The 8-minute trip cost just $108.98 -- a third lower than the $163.11 charge for an Uber Black ride, and just a tad higher than the basic UberX at $100.35, according to prices offered by Uber Technologies Inc. earlier this month seen by Bloomberg. Like other Uber products, the pricing of helicopter rides can vary by location, time of day and other factors, but the fire sale was a standout given the ride-hailing app’s new focus on slashing rider discounts with the quest to be profitable by the end of 2021.

Helicopter rides typically cost between $200 and $225, according to the company. And the discount was a temporary offer for “a small, random set of riders,” Matt Wing, an Uber spokesman, said in response to queries.

Read also: Uber names Melbourne as first non-US city for flying car program

Wing declined to say how many helicopter rides Uber has completed since it introduced the service in July. It’s gathering data from the New York service, which currently runs Monday through Friday during afternoon rush hour, before deciding whether to expand.

Its larger aerial ridesharing initiative, Uber Elevate, remains on track to test its flights in Dallas, Los Angeles and Melbourne in 2020, before making the service available to the public in 2023.

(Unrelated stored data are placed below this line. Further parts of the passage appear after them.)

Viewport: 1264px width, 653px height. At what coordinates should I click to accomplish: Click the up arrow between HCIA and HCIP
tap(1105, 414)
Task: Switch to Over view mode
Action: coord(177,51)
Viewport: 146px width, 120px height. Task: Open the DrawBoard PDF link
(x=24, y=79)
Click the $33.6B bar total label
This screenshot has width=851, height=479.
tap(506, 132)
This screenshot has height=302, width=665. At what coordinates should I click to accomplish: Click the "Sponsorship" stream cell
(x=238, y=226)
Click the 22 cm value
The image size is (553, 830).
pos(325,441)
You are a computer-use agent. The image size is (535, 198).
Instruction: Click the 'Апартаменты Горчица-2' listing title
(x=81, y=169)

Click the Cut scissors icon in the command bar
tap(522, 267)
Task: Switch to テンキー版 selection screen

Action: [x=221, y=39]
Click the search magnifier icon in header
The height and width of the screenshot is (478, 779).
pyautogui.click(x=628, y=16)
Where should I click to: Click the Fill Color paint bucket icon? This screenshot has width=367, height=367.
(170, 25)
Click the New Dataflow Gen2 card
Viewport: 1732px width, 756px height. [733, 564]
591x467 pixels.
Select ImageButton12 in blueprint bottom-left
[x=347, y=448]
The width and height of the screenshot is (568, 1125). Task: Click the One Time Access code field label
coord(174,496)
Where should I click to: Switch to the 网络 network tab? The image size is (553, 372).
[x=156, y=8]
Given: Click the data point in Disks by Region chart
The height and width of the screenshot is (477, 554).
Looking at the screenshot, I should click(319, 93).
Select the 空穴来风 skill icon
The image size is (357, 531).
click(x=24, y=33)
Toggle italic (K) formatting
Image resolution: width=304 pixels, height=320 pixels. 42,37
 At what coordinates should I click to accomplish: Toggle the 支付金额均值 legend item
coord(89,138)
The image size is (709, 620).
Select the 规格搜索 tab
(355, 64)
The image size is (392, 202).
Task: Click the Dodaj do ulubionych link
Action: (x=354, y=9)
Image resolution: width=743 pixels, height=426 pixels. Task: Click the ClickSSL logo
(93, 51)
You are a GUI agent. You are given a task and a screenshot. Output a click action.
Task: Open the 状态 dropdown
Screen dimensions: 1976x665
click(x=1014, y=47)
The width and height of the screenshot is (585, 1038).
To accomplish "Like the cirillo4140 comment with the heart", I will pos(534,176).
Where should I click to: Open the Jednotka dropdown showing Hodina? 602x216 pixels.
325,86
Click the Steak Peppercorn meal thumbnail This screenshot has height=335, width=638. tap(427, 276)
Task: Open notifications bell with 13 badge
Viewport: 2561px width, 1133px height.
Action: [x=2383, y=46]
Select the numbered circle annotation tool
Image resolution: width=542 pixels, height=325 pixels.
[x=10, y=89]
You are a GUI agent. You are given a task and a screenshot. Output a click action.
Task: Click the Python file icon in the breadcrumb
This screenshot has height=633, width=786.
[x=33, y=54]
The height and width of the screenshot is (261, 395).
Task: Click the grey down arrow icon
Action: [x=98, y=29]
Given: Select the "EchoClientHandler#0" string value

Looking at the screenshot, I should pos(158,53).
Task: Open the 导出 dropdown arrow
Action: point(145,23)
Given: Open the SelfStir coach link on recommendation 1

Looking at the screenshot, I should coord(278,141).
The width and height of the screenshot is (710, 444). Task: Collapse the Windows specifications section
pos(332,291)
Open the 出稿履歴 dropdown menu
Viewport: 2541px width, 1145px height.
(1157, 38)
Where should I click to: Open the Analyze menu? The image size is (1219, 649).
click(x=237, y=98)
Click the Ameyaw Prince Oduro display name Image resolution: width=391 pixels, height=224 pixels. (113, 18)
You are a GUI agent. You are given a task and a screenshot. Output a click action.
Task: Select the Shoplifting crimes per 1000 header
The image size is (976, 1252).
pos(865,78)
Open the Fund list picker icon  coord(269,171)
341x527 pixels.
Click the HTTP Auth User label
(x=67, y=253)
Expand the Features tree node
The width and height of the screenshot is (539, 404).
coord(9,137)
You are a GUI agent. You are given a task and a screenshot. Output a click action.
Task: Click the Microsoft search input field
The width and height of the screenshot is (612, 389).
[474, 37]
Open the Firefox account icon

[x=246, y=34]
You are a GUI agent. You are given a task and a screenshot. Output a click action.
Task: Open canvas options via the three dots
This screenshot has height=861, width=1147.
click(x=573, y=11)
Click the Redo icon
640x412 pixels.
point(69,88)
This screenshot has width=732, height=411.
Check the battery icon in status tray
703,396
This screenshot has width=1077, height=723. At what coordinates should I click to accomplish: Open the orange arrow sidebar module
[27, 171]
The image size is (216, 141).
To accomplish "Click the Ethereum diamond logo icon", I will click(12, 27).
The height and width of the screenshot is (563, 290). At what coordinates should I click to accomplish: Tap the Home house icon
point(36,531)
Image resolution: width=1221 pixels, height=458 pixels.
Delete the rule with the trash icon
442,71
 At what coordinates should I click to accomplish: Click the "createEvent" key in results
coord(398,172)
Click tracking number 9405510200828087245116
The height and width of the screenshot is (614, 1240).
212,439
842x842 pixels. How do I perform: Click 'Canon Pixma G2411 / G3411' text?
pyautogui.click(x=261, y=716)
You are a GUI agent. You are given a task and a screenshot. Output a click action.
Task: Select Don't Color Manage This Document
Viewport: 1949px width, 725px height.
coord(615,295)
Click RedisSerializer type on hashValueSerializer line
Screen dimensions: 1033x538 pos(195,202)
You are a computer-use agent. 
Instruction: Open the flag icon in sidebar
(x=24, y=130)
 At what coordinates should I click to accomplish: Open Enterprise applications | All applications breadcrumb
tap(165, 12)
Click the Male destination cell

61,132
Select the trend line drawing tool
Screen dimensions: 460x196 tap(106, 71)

The initiative, like Uber’s bike, scooter, grocery and food delivery programs, highlights the San Francisco-based company’s conflict between balancing growth with delivering profit. Uber Chief Executive Officer Dara Khosrowshahi promised investors during the company’s November earnings call to only focus on business lines and in markets where it could establish or defend a No. 1 or No. 2 leadership position in its quest to stop bleeding money.

Uber stock has plummeted 34 percent since its May IPO.